The Trump FDA issued new procedures to shorten the approval process for generics. They are focused particularly on complex, expensive drugs. In addition, Trump’s FDA announced that generic drugs whose name-brand alternatives currently have fewer than three generic competitors would receive priority review among generic drug approvals. Studies have shown that multiple generic competitors are necessary to see the full cost-saving benefits of competition.
The Trump FDA has also begun to introduce measures to prevent abuse of the drug approval process rules, by which drug companies unfairly blocked generic competition from entering the marketplace. It also publicly identified the drugs which are the most vulnerable to pricing abuse to encourage drug manufacturers to create more generic alternatives to them.

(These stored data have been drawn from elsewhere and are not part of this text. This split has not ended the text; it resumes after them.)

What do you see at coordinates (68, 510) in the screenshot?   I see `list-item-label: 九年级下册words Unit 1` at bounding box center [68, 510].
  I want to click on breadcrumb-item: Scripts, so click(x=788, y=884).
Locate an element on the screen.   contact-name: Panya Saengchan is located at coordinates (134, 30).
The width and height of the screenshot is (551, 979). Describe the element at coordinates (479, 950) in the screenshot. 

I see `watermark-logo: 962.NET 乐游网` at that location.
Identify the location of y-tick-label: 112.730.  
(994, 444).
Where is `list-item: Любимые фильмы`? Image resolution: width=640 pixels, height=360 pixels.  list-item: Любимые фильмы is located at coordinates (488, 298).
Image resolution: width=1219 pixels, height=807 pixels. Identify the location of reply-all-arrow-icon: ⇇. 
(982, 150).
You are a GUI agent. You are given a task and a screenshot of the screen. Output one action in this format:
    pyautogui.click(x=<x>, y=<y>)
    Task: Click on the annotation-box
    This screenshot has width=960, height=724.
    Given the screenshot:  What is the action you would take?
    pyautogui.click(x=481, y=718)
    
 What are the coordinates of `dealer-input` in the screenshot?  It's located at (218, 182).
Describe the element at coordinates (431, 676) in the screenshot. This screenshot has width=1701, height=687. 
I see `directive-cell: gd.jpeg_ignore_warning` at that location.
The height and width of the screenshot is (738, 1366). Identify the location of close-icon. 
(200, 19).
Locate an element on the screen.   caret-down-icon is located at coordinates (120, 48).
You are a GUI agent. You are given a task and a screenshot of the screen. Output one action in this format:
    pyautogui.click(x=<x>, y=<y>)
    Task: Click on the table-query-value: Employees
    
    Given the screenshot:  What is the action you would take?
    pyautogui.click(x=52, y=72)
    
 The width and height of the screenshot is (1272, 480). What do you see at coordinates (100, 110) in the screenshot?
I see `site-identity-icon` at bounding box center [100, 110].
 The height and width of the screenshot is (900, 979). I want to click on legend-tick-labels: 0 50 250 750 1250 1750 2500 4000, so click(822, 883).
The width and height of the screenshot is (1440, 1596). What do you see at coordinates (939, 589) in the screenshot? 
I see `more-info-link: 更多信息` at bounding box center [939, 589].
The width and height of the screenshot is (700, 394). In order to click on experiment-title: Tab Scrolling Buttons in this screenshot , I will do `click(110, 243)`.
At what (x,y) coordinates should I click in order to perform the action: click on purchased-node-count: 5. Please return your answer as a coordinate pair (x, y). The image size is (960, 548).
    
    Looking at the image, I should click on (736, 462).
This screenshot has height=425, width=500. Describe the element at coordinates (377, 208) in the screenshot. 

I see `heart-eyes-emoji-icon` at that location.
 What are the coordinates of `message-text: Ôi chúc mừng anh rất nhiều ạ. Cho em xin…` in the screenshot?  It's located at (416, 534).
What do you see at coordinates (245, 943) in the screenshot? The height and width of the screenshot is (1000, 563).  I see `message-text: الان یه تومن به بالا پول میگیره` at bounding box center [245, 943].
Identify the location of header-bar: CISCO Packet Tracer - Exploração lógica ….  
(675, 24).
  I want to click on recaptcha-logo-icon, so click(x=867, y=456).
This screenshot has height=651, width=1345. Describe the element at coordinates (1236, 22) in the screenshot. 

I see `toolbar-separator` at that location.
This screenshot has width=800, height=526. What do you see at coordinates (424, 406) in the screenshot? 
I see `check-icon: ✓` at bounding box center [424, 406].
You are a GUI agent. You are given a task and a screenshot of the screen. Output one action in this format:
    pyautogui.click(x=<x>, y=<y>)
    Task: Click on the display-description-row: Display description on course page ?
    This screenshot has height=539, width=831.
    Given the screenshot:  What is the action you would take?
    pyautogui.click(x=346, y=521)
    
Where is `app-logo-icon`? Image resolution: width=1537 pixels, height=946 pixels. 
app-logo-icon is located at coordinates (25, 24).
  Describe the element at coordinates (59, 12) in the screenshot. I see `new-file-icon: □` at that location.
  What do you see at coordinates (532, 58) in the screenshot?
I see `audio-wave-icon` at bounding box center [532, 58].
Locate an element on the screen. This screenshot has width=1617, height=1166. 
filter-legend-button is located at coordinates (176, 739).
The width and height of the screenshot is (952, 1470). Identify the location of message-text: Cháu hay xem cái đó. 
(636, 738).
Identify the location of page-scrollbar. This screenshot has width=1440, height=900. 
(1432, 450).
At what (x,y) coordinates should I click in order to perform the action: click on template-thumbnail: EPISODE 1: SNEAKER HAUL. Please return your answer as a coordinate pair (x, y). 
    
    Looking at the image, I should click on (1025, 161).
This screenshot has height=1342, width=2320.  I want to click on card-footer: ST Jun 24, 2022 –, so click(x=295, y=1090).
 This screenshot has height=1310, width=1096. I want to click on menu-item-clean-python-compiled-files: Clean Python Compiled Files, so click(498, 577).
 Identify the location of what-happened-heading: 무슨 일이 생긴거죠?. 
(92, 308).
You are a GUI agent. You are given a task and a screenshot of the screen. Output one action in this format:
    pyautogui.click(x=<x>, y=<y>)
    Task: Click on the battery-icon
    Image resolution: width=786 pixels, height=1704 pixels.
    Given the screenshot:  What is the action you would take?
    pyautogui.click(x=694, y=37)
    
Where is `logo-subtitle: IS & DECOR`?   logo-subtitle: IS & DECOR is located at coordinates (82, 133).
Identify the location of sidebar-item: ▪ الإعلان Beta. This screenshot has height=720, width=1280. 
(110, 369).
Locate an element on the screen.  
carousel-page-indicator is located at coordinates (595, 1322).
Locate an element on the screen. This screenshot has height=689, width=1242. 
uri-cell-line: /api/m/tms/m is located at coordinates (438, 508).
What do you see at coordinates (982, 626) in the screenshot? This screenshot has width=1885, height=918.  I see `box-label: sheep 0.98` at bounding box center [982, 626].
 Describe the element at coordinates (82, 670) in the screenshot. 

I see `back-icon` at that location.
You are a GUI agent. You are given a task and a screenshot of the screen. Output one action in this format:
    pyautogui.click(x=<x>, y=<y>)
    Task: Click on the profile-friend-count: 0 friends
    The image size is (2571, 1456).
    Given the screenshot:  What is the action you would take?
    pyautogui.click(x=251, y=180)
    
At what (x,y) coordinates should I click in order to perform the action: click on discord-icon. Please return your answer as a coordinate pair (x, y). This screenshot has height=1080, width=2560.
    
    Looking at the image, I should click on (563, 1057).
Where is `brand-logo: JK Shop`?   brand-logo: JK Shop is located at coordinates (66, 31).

This will help prevent future price gouging scandals, such as when Martin Shkreli increased a long-available AIDS drug from $13.50 a pill to $750 a pill. The Trump administration also announced a new agreement with Mylan, who came under intense criticism for raising the cost of the EpiPen. This deal would give Medicaid programs a substantially larger discount for the critical drug delivery device.
In addition to maximizing the impact generic drugs can have on lowering drug prices, the Trump administration also took needed action to save Medicare patients and taxpayers money on prescription drugs.
The 340B program—named after the section of the Public Health Service Act that created it—was initially designed to help hospitals that serve large populations of poor patients. Under the program, eligible hospitals are entitled to buy Medicare Part B drugs (used to treat cancer and other serious conditions) at a discount from pharmaceutical manufacturers. They are then reimbursed by Medicare at the full rate, allowing them to keep the difference as profit, which they are supposed to use to fund their charitable care.